**RICHIESTA SCRITTA 1**
Cita per intero il brano riportato di seguito, senza modificarne nulla.

Un grande ritorno alla regia

Che l’Italia sia un paese di misteri è una cosa ormai tristemente assodata. Tra questi tanti misteri c’è la chiusura, nell’ormai lontano 2012, di una fiction televisiva che aveva tenuto con gli occhi incollati sullo schermo spettatori provenienti da tutte le fasce di età. Il perché Libeccio sia stato accantonato non è ancora del tutto noto.

All’epoca si era vociferato che la motivazione della chiusura della serie fosse l’abbandono del regista dell’ultima stagione Albino Corradi, sostituito nelle ultime puntate dal direttore della fotografia Glauco Benetti, per dedicarsi all’incompiuto progetto “Macchiavelli”.

Oggi però Libeccio ritorna e lo fa in grande stile. Dietro la macchina da prese siede nientemeno che il grande Renato Ferretti, tornato alla regia dopo anni di ritiro dalle scene in seguito a “Il giovane Ratzinger”. Intervistato su questa nuova esperienza Renè ha detto di essersi dedicato per quasi sette anni alla lettura, prima di cedere alle richieste della rete di tornare a dirigere per dare a Libeccio quel tocco di “autorialità” che doveva essere dato dal Corradi. Il ritorno del Roberto Saviano della fiction è stata la notizia bomba dell’estate 2017. Per molto tempo ci si è domandati cosa avrebbe comportato tutto ciò per la televisione italiana.

**ELENCO DISPONIBILE**

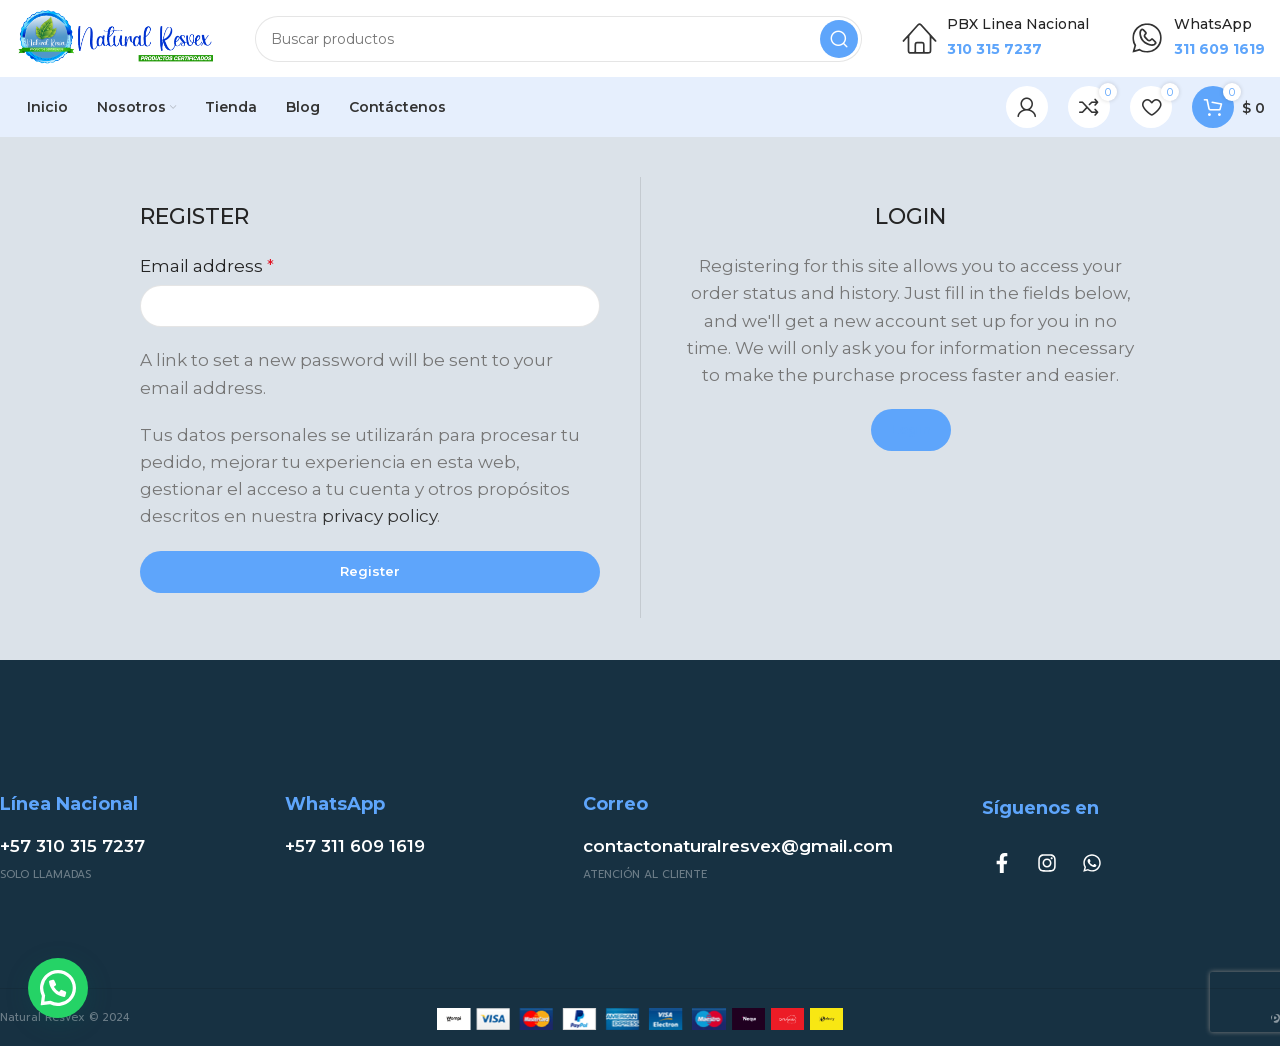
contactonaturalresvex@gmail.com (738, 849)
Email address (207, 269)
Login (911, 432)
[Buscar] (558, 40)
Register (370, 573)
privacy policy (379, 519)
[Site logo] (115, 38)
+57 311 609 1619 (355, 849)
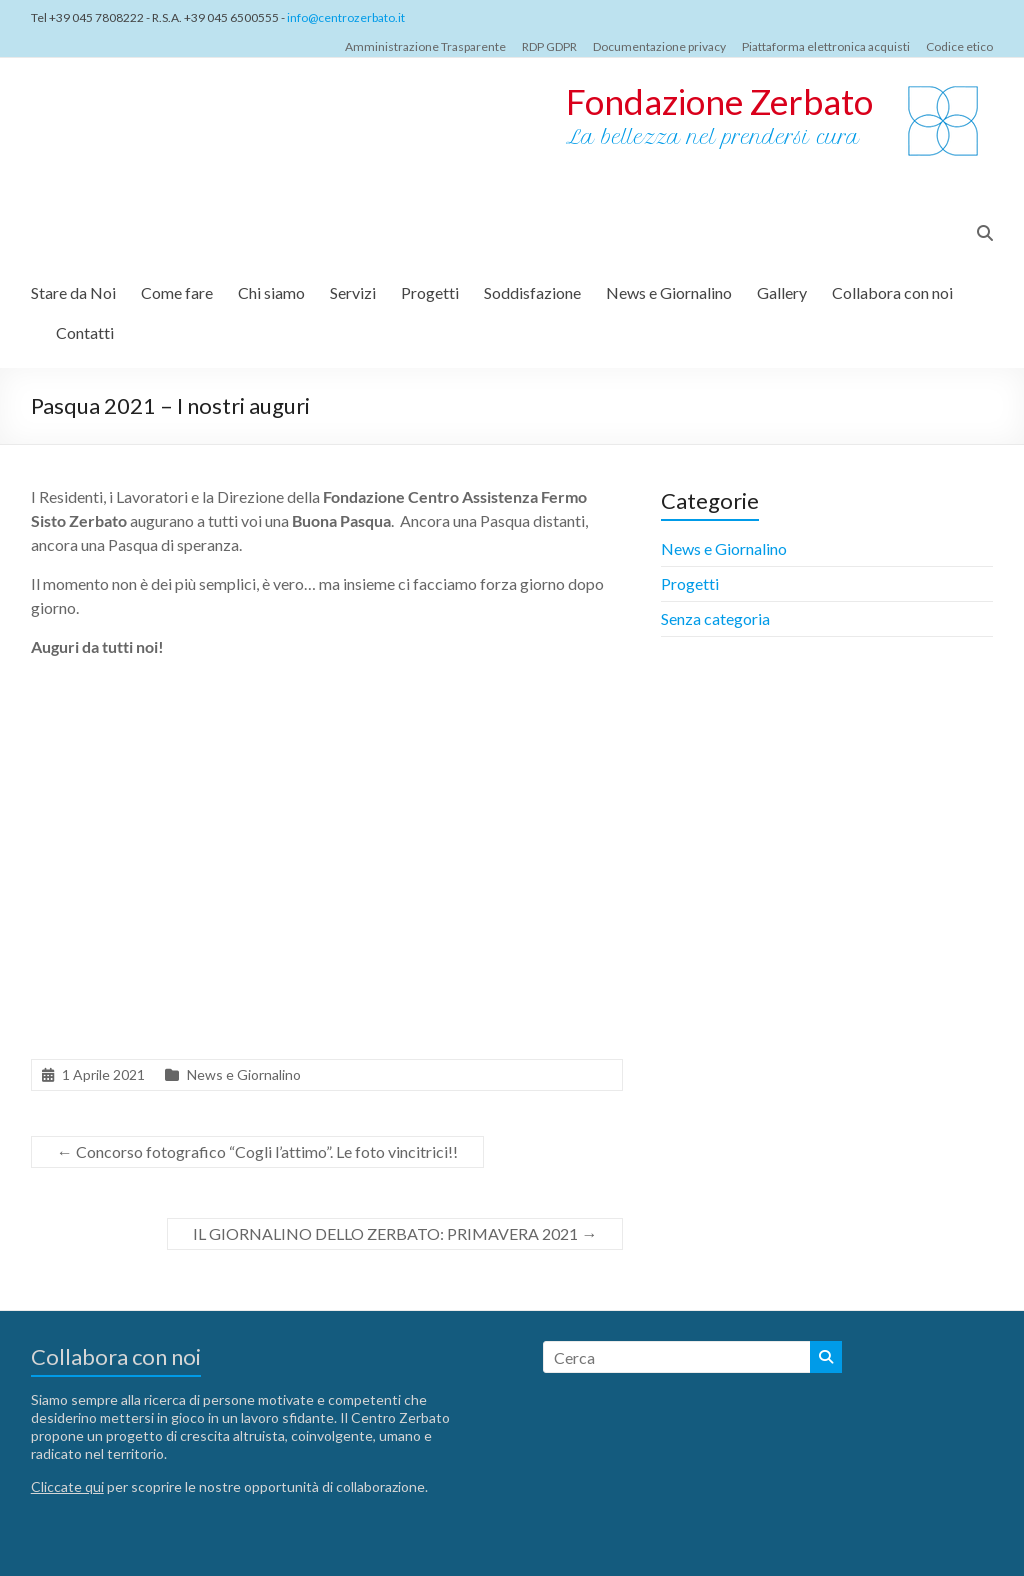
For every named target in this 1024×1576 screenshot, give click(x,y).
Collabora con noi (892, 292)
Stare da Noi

**RICHIESTA SCRITTA 2**
Trascrivi di nuovo le righe dell'elenco dalla riga che contiene "1619 (355, 849)", compresa, fino all'ultima riga dell'elenco, richieste incluse, spostando di 112 ogni coordinata delle risposte. Escludi le immagini e non aggiungere altre righe.

**RISULTATO CORRETTO 1**
Un grande ritorno alla regia

Che l’Italia sia un paese di misteri è una cosa ormai tristemente assodata. Tra questi tanti misteri c’è la chiusura, nell’ormai lontano 2012, di una fiction televisiva che aveva tenuto con gli occhi incollati sullo schermo spettatori provenienti da tutte le fasce di età. Il perché Libeccio sia stato accantonato non è ancora del tutto noto.

All’epoca si era vociferato che la motivazione della chiusura della serie fosse l’abbandono del regista dell’ultima stagione Albino Corradi, sostituito nelle ultime puntate dal direttore della fotografia Glauco Benetti, per dedicarsi all’incompiuto progetto “Macchiavelli”.

Oggi però Libeccio ritorna e lo fa in grande stile. Dietro la macchina da prese siede nientemeno che il grande Renato Ferretti, tornato alla regia dopo anni di ritiro dalle scene in seguito a “Il giovane Ratzinger”. Intervistato su questa nuova esperienza Renè ha detto di essersi dedicato per quasi sette anni alla lettura, prima di cedere alle richieste della rete di tornare a dirigere per dare a Libeccio quel tocco di “autorialità” che doveva essere dato dal Corradi. Il ritorno del Roberto Saviano della fiction è stata la notizia bomba dell’estate 2017. Per molto tempo ci si è domandati cosa avrebbe comportato tutto ciò per la televisione italiana.

**RISULTATO CORRETTO 2**
+57 311 609 1619 (467, 961)
For every named target in this 1024×1576 screenshot, give click(x,y).
Collabora con noi (1004, 404)
Stare da Noi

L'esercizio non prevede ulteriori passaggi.